Saved data entries:
Content starts

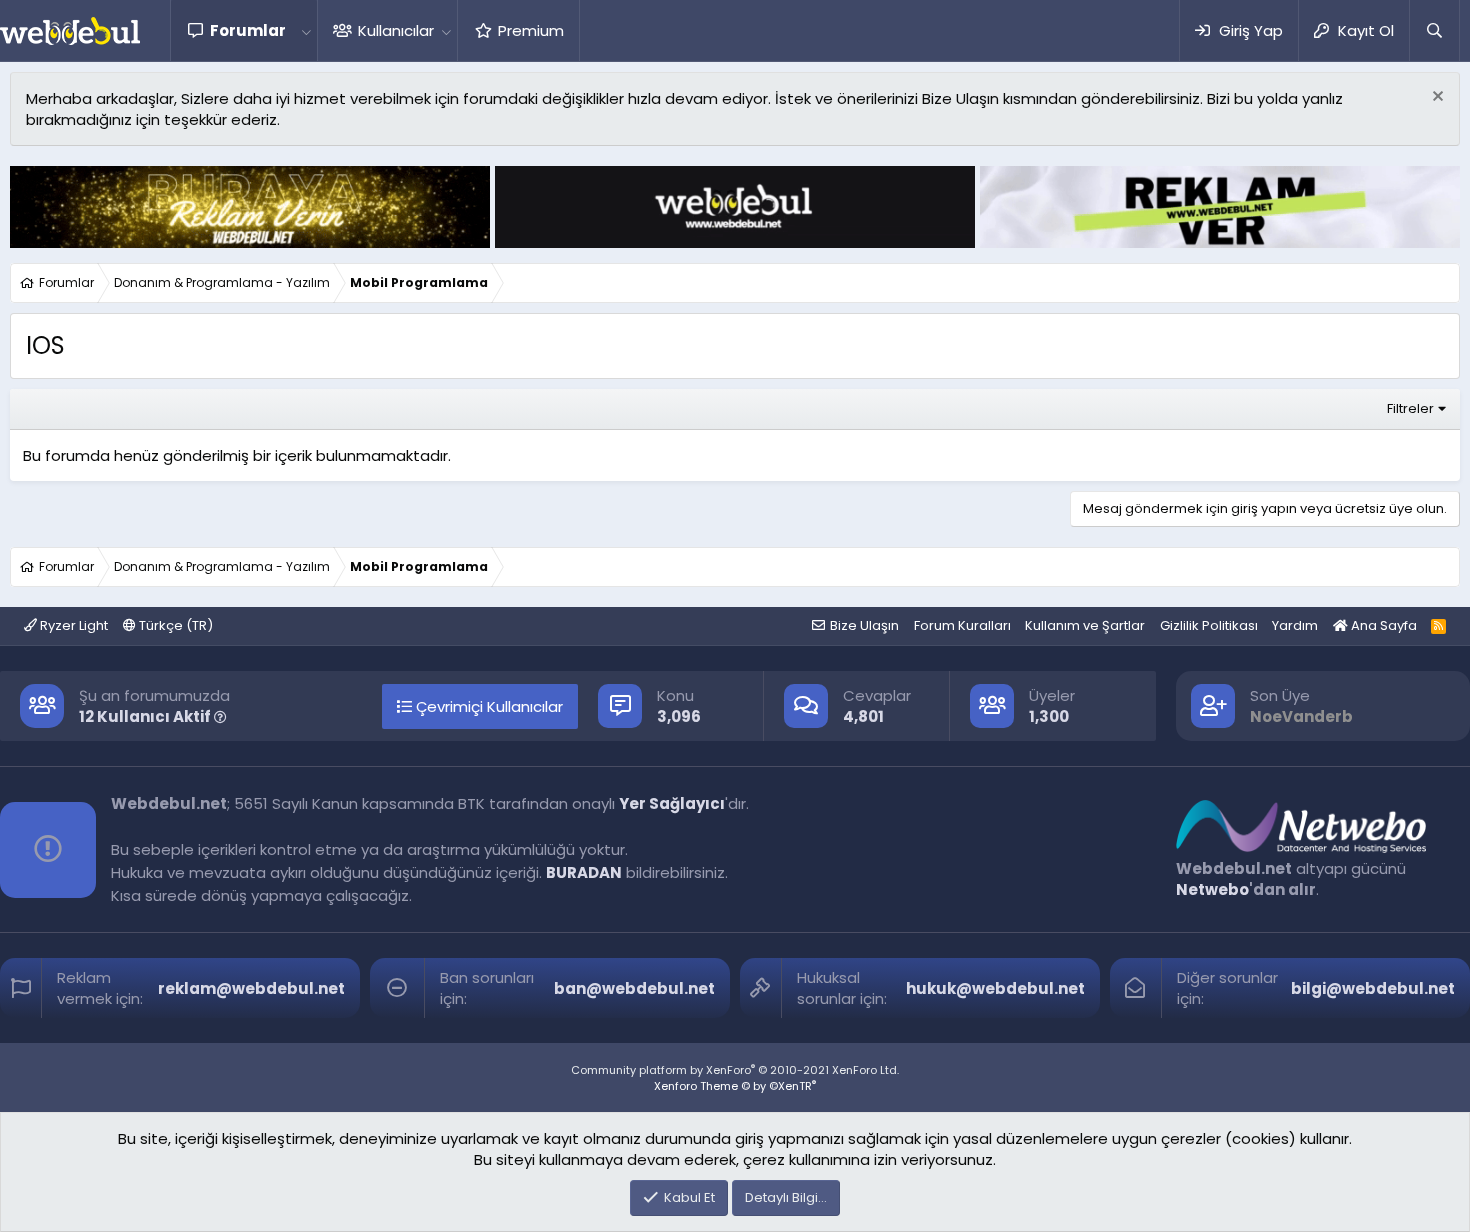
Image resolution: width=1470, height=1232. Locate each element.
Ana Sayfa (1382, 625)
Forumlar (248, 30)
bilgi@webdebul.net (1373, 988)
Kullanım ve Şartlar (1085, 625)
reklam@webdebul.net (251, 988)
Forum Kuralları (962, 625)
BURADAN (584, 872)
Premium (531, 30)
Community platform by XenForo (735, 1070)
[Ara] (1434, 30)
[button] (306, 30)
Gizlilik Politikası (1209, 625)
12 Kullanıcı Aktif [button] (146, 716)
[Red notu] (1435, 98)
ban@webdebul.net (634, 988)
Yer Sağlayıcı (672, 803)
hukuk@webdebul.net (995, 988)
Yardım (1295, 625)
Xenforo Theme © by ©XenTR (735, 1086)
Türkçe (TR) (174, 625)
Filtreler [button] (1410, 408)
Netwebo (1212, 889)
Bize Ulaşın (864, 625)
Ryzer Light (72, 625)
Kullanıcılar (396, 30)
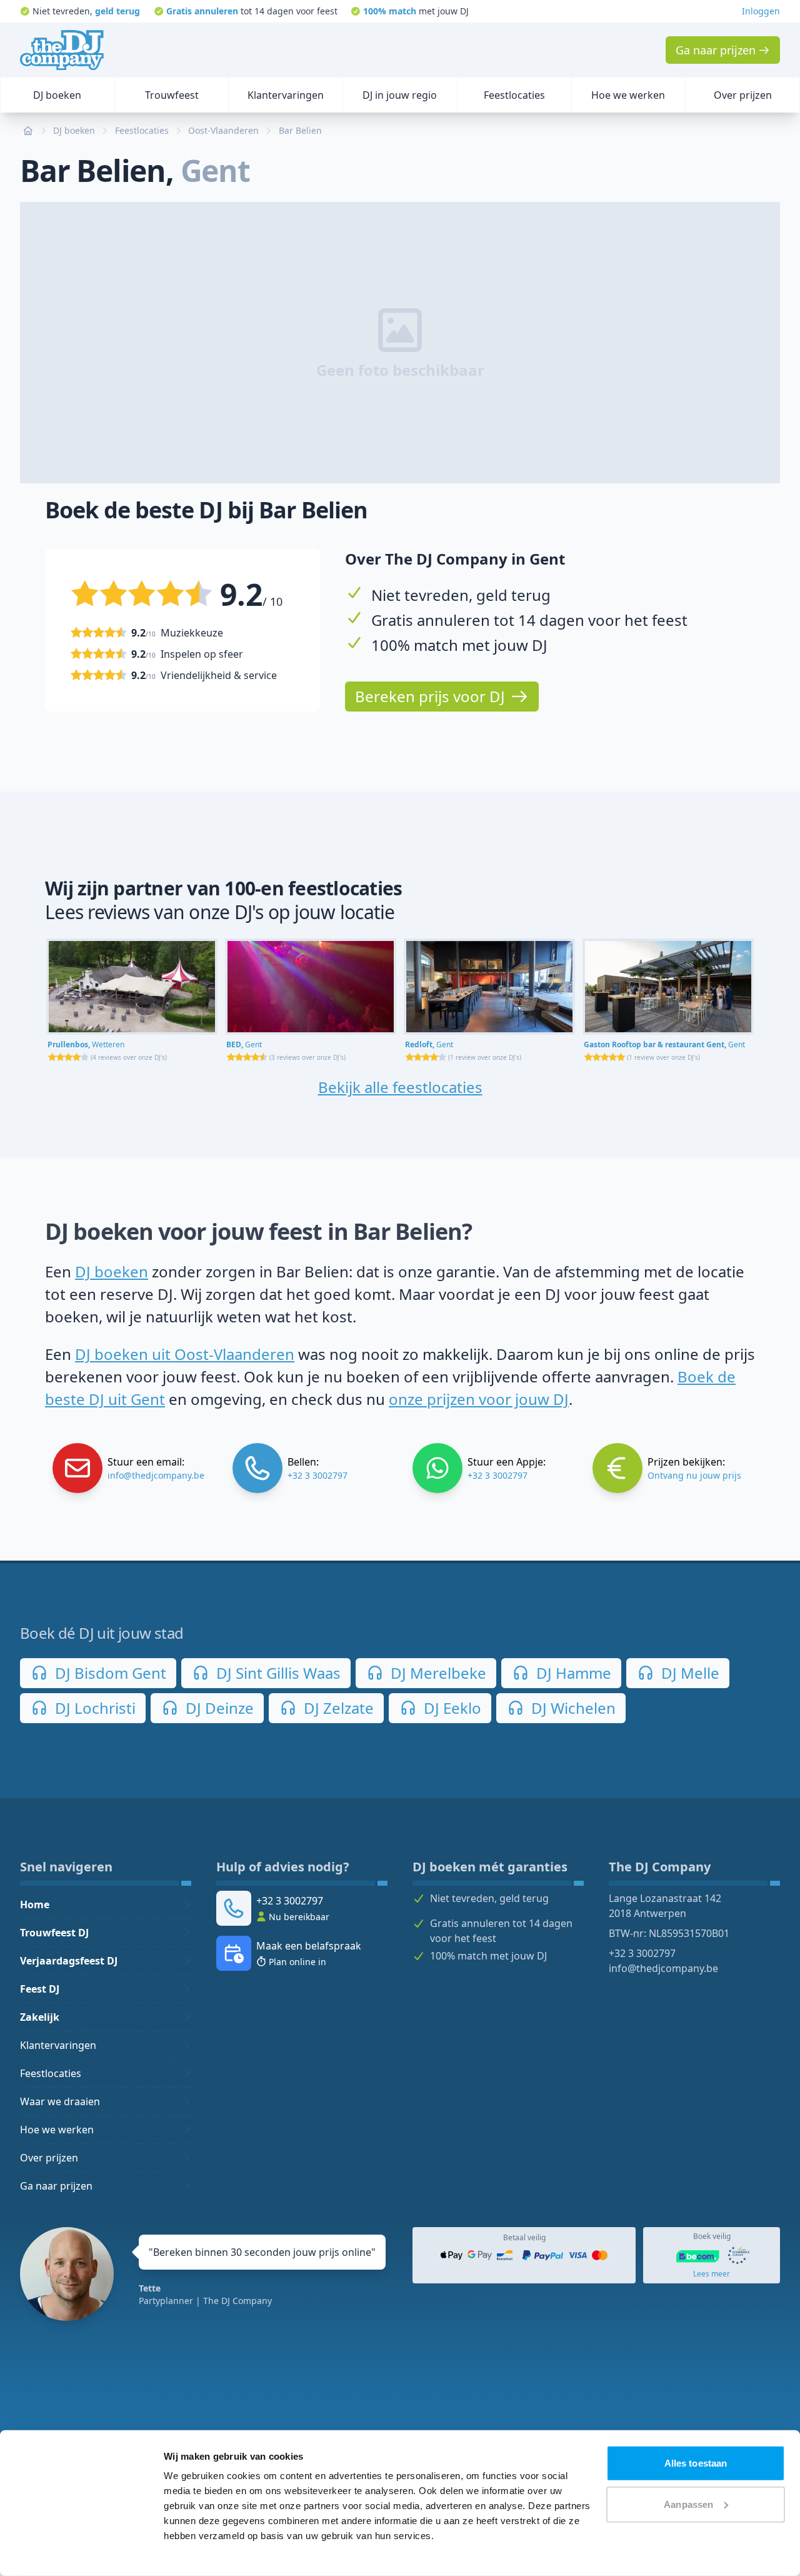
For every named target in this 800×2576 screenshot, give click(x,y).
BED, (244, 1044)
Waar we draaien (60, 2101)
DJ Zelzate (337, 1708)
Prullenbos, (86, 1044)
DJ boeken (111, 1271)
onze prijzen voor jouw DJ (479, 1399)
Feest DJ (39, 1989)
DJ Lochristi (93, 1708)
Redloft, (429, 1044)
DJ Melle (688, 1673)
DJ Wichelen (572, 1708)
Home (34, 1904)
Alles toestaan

Content ends

> **Task objective**
Once the pictures are removed, output the entries above exactly as given.

> **Solution for this problem**
Image resolution: width=1470, height=1232. Locate each element.
Ana Sayfa (1382, 625)
Forumlar (248, 30)
bilgi@webdebul.net (1373, 988)
Kullanım ve Şartlar (1085, 625)
reklam@webdebul.net (251, 988)
Forum Kuralları (962, 625)
BURADAN (584, 872)
Premium (531, 30)
Community platform by XenForo (735, 1070)
[Ara] (1434, 30)
[button] (306, 30)
Gizlilik Politikası (1209, 625)
12 Kullanıcı Aktif [button] (146, 716)
[Red notu] (1435, 98)
ban@webdebul.net (634, 988)
Yer Sağlayıcı (672, 803)
hukuk@webdebul.net (995, 988)
Yardım (1295, 625)
Xenforo Theme © by ©XenTR (735, 1086)
Türkçe (TR) (174, 625)
Filtreler [button] (1410, 408)
Netwebo (1212, 889)
Bize Ulaşın (864, 625)
Ryzer Light (72, 625)
Kullanıcılar (396, 30)
For every named target in this 800×2576 screenshot, give click(x,y).
BED, (244, 1044)
Waar we draaien (60, 2101)
DJ Zelzate (337, 1708)
Prullenbos, (86, 1044)
DJ boeken (111, 1271)
onze prijzen voor jouw DJ (479, 1399)
Feest DJ (39, 1989)
DJ Lochristi (93, 1708)
Redloft, (429, 1044)
DJ Melle (688, 1673)
DJ Wichelen (572, 1708)
Home (34, 1904)
Alles toestaan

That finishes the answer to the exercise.